Right, so of course, this varies by implementation.

$ cp --version
cp (GNU coreutils) 8.30
Copyright (C) 2018 Free Software Foundation, Inc.
License GPLv3+: GNU GPL version 3 or later <https://gnu.org/licenses/gpl.html>.
This is free software: you are free to change and redistribute it.
There is NO WARRANTY, to the extent permitted by law.

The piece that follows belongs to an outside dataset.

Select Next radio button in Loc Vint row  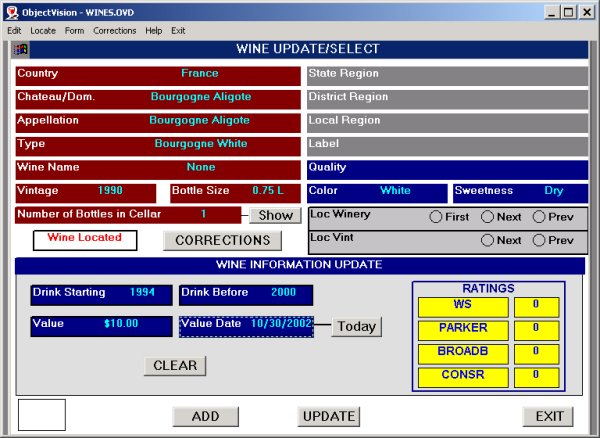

Written by Torbjorn Granlund, David MacKenzie, and Jim Meyering.

$ uname -a
Linux arch-t430s 4.18.6-arch1-1-ARCH #1 SMP PREEMPT Wed Sep 5 11:54:09 UTC 2018 x86_64 GNU/Linux

Interesting… I have the same version of cp, and it doesn’t behave that way for me. That does seem convenient, and I’m pretty curious what’s causing the difference in behavior. I am in macOS, although the same thing is happening on a linux system (with GNU coreutils 8.22). (and I realize this is drifting further off topic, sorry!)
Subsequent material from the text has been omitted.